Dès son entrée, la foule se mit à hurler et voulut
l'écharper ; des gendarmes durent protéger Mathieu, dont
les lèvres se mirent à trembler d'un mouvement
saccadé, qui ne le quitta plus durant tout le procès.
L'interrogatoire fut très long, Les chefs d'accusation
étant d'importance, nombreux, détaillés et
permettaient pour l'essentiel de reconstituer tout l'itinéraire
de Mathieu, depuis le 23 octobre 1943, date de son arrestation par les
Allemands à Rochefort Montagne, un mois avant la Grande Rafle.
Mathieu bredouillait des réponses inaudibles, ponctuées
par les cris de fureur de la salle et le Président Vialatte, non
sans mal, finissait par rétablir l'ordre.

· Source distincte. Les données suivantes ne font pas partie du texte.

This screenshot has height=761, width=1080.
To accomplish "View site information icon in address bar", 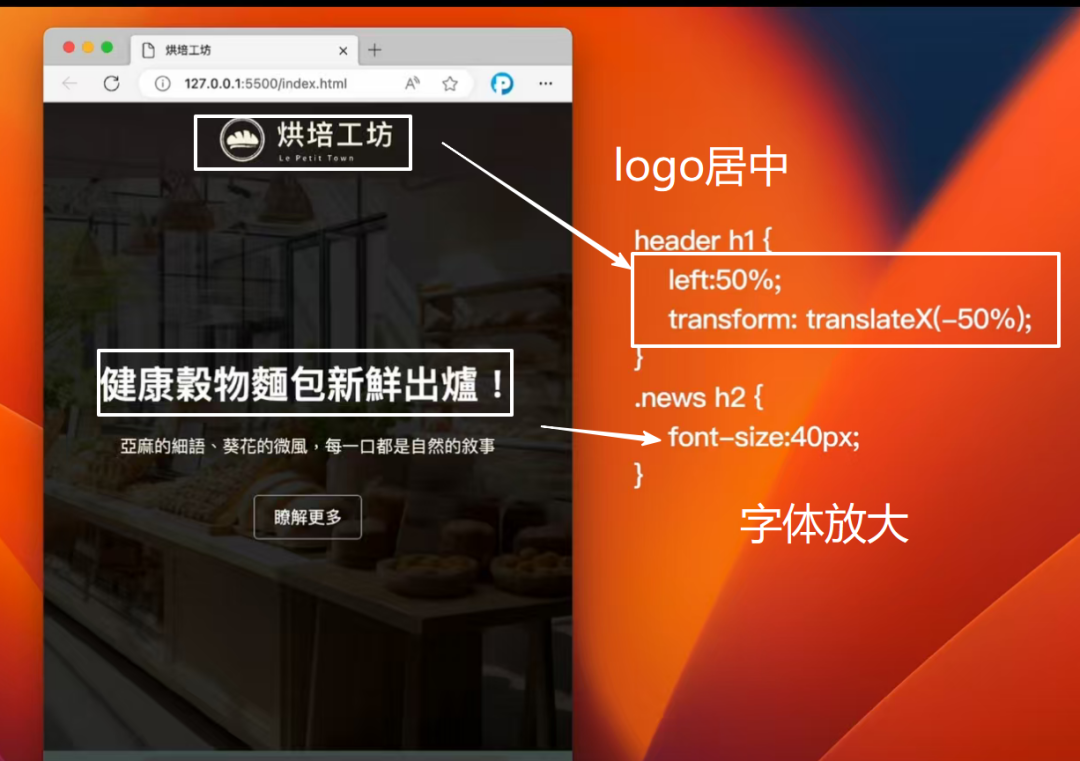I will point(162,84).
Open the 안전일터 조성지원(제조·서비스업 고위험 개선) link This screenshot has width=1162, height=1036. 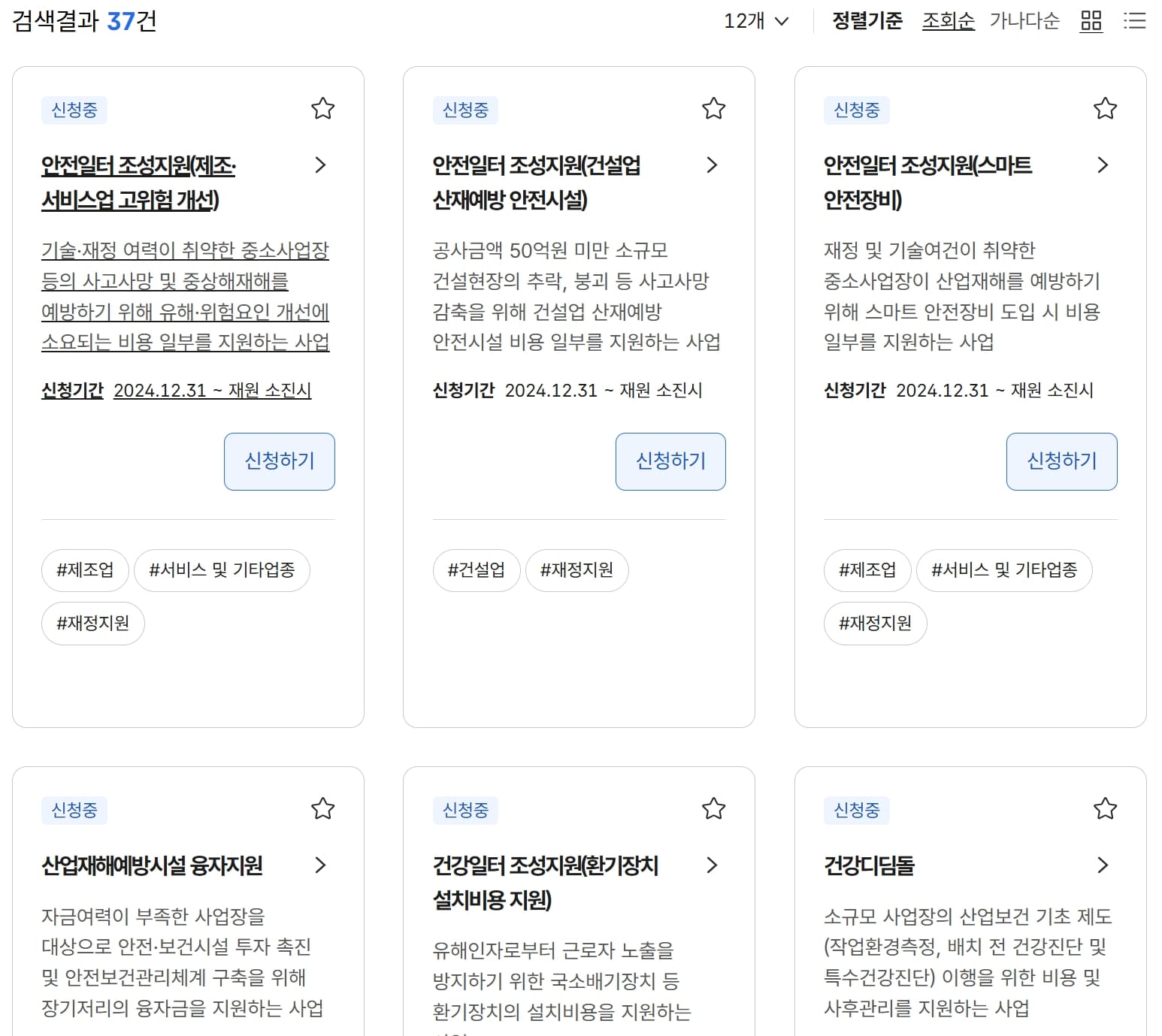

Les seules paroles de Mathieu, que l'on arriva à entendre d'une
façon distincte furent celles-ci : "j'ai accepté de
travailler pour les allemands par peur de représailles contre ma
fiancée, qui était enceinte et qui avait été
arrêtée un jour avant moi, mais j'ai toujours fait le moins
de mal possible".
Ces dernières allégations furent réduites à
néant, lors du défilé des témoins, qui
furent tous plus accablants, les uns que les autres.
Lors de la Grande Rafle, Mathieu avait dénoncé des
camarades, qui avaient échappé au contrôle de la
Gestapo, grâce à de faux papiers d'identité. Tel fut
notamment le témoignage de Madame Dumas, qui déclara, que
son fils ayant reçu une fausse carte d'identité de
Mathieu. Celui-ci le fit arrêter en disant devant les Allemands,
qui ne se doutaient de rien "tu sais bien qu'elle est fausse, c'est moi
qui l'ai faite".
D'autres témoins rapportèrent les exactions et les
pillages commis par Mathieu et ses acolytes du Sonderkommando
français lors des perquisitions et des arrestations et
insistèrent sur la violence et le sadisme avec lequel Mathieu
s'achamait contre ses victimes, lors des interrogatoires.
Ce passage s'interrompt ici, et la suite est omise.